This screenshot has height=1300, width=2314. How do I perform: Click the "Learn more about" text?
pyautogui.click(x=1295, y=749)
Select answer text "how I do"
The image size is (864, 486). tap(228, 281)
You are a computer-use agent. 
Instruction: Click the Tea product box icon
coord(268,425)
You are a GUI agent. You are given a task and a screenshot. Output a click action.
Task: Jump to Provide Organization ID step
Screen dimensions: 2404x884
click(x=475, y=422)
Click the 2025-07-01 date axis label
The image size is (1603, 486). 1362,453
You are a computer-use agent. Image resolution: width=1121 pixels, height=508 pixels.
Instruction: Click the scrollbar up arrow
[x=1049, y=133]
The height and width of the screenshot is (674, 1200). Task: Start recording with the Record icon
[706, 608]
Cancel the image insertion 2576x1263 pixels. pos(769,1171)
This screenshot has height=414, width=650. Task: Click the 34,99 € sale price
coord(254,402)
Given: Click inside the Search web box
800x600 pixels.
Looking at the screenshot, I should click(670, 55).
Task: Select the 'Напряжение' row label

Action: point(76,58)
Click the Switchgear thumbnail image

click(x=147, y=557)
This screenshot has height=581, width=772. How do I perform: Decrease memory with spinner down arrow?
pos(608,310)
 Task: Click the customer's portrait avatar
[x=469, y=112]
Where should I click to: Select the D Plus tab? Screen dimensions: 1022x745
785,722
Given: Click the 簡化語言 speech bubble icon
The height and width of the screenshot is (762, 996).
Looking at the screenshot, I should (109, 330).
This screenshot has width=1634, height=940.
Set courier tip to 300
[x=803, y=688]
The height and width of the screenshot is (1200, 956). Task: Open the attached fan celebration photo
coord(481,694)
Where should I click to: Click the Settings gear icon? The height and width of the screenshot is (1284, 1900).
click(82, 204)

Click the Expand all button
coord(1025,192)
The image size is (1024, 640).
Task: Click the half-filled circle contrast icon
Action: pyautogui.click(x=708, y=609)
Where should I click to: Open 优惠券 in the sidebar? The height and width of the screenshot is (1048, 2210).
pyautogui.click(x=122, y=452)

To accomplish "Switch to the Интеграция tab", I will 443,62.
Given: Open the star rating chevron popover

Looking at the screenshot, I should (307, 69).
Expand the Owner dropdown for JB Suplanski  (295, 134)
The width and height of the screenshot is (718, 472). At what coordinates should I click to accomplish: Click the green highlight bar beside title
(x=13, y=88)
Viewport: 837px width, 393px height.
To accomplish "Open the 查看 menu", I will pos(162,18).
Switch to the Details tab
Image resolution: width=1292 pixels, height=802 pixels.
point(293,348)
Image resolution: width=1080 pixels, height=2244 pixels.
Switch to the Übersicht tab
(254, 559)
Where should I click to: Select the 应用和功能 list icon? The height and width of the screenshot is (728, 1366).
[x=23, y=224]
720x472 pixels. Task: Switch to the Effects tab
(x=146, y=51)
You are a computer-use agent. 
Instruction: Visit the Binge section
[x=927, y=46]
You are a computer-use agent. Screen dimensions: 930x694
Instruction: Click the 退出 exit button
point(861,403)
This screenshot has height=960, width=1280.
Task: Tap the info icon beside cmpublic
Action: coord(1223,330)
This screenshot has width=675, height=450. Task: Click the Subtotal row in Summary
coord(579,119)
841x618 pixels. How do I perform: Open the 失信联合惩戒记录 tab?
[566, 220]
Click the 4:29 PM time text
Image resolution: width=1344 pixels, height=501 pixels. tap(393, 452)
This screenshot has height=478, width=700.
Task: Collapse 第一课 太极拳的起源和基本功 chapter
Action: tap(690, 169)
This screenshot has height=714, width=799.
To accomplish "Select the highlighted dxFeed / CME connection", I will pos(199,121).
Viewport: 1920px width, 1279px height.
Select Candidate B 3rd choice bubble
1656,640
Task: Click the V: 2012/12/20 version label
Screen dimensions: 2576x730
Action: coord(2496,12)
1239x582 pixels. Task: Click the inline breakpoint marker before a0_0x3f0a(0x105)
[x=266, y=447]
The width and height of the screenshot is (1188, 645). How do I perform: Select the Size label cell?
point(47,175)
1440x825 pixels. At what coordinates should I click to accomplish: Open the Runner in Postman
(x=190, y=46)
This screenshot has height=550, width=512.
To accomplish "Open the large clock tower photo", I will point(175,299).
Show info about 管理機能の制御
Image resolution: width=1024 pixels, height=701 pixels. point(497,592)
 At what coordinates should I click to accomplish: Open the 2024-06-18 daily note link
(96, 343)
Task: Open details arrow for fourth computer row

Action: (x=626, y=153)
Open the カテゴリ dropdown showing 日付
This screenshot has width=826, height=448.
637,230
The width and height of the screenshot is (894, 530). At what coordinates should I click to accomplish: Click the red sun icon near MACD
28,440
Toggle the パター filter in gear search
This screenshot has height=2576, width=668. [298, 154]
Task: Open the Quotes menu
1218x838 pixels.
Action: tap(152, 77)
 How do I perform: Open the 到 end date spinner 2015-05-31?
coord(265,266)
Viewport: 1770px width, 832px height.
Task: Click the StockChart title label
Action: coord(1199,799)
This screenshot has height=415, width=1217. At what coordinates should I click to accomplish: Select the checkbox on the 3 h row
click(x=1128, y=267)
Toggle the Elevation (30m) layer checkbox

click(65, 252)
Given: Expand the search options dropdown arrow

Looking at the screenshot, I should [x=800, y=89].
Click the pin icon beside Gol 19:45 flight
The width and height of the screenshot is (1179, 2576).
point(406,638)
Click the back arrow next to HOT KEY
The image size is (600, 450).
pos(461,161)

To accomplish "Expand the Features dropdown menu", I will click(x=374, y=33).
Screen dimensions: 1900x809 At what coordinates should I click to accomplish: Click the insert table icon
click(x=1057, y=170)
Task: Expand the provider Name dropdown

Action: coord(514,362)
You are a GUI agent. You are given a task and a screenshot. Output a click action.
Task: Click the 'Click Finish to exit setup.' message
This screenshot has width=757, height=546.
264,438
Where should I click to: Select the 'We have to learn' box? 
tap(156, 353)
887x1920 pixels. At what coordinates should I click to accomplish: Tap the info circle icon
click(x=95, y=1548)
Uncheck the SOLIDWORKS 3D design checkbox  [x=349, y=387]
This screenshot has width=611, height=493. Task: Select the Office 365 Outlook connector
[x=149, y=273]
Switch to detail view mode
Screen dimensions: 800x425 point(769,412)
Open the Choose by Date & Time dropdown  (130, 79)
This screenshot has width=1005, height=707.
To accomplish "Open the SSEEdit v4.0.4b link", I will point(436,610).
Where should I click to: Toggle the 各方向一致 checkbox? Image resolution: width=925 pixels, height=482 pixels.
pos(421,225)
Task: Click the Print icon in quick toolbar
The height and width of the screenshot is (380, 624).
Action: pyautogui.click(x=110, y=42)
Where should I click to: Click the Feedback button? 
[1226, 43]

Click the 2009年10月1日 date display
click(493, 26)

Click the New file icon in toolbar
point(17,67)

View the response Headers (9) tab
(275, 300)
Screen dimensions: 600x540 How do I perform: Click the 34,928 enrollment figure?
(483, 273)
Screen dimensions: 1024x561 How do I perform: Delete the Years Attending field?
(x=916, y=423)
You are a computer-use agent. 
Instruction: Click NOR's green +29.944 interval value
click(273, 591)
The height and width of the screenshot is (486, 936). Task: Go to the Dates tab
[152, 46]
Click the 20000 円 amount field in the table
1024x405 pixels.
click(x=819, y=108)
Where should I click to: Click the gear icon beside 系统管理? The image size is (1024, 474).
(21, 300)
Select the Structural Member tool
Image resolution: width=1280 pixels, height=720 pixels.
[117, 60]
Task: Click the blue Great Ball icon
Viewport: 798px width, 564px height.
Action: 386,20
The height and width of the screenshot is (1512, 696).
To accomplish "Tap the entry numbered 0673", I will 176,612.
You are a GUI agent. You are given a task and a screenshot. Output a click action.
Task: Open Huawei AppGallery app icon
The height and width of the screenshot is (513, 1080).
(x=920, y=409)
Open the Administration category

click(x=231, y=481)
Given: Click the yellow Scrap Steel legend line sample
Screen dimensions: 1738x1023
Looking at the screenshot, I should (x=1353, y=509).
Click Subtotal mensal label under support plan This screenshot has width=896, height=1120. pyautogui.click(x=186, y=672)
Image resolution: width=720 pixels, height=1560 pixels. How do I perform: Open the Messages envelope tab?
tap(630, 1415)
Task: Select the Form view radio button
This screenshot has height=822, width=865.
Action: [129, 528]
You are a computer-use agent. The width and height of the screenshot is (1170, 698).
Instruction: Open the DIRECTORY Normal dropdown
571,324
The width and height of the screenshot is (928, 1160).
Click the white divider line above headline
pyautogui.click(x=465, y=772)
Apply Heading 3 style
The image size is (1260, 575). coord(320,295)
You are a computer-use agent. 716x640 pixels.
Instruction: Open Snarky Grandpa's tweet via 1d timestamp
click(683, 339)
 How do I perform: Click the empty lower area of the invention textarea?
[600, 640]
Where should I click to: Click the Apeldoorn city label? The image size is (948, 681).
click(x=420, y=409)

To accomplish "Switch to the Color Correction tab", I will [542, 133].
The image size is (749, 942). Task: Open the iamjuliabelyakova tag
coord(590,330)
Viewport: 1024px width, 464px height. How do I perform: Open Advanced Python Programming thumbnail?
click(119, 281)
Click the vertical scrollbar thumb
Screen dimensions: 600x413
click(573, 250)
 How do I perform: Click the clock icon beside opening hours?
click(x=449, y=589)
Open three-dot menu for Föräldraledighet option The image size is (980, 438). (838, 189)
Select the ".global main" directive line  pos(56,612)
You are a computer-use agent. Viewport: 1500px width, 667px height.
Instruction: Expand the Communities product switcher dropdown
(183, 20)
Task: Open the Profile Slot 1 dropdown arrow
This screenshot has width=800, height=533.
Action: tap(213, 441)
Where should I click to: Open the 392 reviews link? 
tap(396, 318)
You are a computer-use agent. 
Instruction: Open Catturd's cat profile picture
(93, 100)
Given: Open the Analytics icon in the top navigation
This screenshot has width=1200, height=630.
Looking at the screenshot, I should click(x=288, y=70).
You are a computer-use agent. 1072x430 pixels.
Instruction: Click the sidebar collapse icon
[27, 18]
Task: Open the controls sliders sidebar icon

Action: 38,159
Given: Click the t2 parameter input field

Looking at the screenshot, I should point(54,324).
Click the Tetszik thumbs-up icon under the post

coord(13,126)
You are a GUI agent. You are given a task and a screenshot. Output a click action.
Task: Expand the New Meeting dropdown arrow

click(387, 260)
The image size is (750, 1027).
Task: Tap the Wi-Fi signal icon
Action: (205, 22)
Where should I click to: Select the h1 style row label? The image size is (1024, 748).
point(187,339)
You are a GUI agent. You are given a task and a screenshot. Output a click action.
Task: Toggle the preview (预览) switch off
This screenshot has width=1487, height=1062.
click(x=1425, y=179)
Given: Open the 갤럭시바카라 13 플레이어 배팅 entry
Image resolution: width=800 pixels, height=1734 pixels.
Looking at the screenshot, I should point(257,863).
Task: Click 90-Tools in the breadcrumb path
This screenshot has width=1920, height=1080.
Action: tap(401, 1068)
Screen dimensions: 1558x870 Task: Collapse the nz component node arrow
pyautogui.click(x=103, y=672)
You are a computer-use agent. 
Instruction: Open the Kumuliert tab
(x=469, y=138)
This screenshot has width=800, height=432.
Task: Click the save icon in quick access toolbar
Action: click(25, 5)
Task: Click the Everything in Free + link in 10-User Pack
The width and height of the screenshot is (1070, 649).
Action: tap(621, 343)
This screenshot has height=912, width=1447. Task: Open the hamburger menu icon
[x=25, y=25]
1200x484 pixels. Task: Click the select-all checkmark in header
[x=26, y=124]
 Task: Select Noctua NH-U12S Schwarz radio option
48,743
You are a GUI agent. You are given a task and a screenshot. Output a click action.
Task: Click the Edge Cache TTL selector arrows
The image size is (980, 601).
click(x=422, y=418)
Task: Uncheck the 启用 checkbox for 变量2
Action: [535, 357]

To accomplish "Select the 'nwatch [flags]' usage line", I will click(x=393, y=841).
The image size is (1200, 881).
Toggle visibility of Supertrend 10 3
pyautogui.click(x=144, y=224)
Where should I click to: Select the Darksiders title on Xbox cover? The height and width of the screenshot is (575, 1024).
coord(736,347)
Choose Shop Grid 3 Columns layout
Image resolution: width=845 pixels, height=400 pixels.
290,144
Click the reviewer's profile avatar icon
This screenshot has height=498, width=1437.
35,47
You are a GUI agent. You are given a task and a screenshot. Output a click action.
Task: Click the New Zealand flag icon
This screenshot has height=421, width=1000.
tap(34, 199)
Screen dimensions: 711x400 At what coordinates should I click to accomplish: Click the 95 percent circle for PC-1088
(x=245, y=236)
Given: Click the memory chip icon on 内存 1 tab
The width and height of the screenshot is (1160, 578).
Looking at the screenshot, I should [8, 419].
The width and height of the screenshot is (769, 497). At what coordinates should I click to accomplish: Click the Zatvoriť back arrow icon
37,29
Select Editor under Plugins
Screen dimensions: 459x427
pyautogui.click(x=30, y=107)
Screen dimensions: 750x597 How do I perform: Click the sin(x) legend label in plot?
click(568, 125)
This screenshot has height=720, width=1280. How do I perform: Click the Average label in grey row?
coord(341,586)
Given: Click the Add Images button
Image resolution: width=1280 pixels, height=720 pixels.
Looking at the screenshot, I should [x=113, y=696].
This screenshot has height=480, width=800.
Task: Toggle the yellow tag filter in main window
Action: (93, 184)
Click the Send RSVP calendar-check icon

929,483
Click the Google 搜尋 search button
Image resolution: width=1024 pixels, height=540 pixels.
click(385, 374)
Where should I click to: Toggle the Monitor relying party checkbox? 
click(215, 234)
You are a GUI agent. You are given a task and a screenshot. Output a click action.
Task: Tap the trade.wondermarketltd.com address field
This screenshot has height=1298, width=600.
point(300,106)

—————

[Task statement]
In the listing above, find the line with "The height and width of the screenshot is (674, 1200)." and the line with "Given: Click inside the Search web box", then reproduce both and every line between them exactly.

[Task result]
The height and width of the screenshot is (674, 1200). Task: Start recording with the Record icon
[706, 608]
Cancel the image insertion 2576x1263 pixels. pos(769,1171)
This screenshot has height=414, width=650. Task: Click the 34,99 € sale price
coord(254,402)
Given: Click inside the Search web box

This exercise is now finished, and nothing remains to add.